Water activity and the oxidation reactions
Rancidity is one of the main reactions of food spoilage at low and medium water content, it is observed even for water activities ranging from 0 to about 0.2 (red curve).
Oxidation of lipids is often the limiting factor for the conservation of certain foods or dehydrated average water content. The addition of antioxidants or an increase in water content can change the data and lead to make the stability of other reactions alterations in particular non-enzymatic browning.
Water activity and non-enzymatic browning (Maillard reaction)
The rate of non-enzymatic browning increased rapidly with the water activity and reached a maximum of between 0.5 and 0.7 (gray curve). Beyond these values, the speed of this reaction decreases.
Like the oxidation of lipids, the NEB is often the limiting factor for preserving food at average water content. It is also a disturbing deterioration of reaction during dehydration operations where you have to try to cross the critical area as soon as possible and at a minimum temperature.

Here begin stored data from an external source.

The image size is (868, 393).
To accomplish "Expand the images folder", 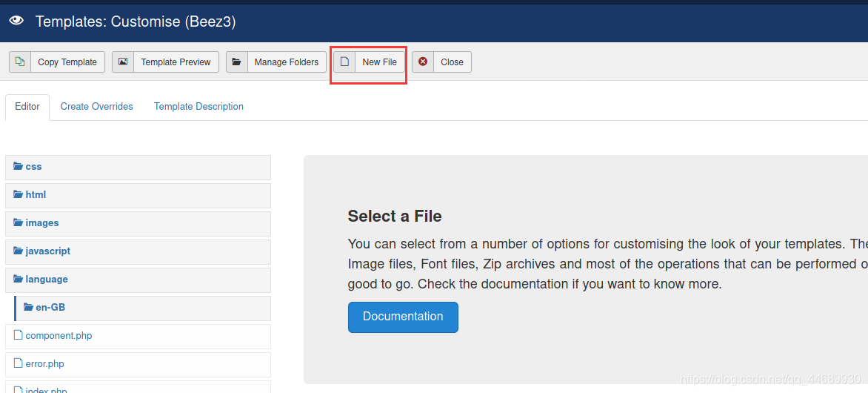I will point(41,223).
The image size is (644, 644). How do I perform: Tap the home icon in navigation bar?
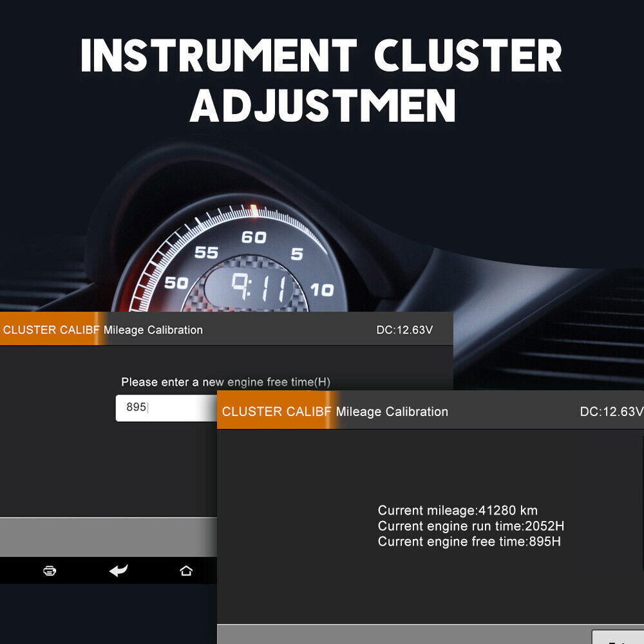187,571
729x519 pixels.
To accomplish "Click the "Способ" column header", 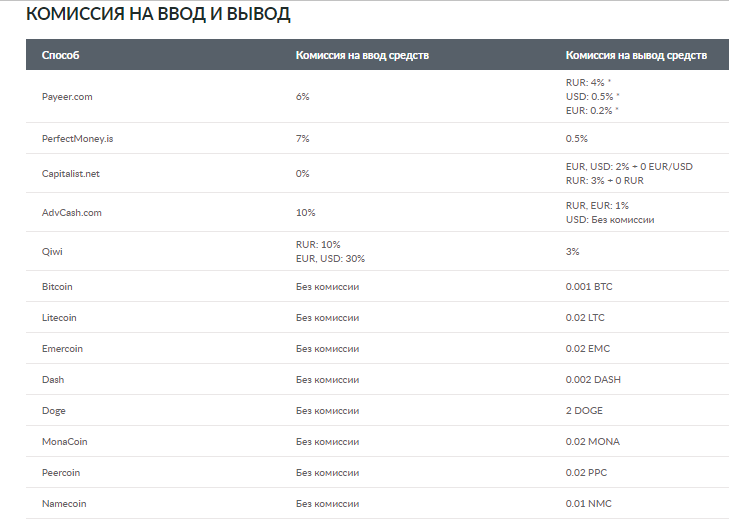I will [x=60, y=55].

Water activity and enzymatic browning
The enzyme activity (orange curve) and the ultimate amount of hydrolysis considerably when the water activity exceeds 0.7.
To avoid the undesirable effect of the enzyme activity that may occur during storage of food whether or not dehydrated or frozen, there are usually a bleaching, before dehydration or freezing, which is the main goal destruction of enzymes.
Water activity and microbial activities
The growth of bacteria (black curve) is usually impossible when aw<0.90. Molds and yeasts (curves in light green and dark green) are inhibited, respectively, to an aw of 0.7 and 0.8 except some osmophiles yeasts and molds that can grow to aw of 0.6. In most cases, aw limits for growth of a microorganism different from aw limit required for the production of its toxin.
In a food, a water activity of 0.7 is considered a lower limit with all the guarantees of microbial stability. But 0.91 is a limit below which the growth of microorganisms is highly constrained. This limit was adopted by the EU directive of 1977 for food at room temperature and is even raised to 0.95 provided that it comes with a pH less than or equal to 5.2.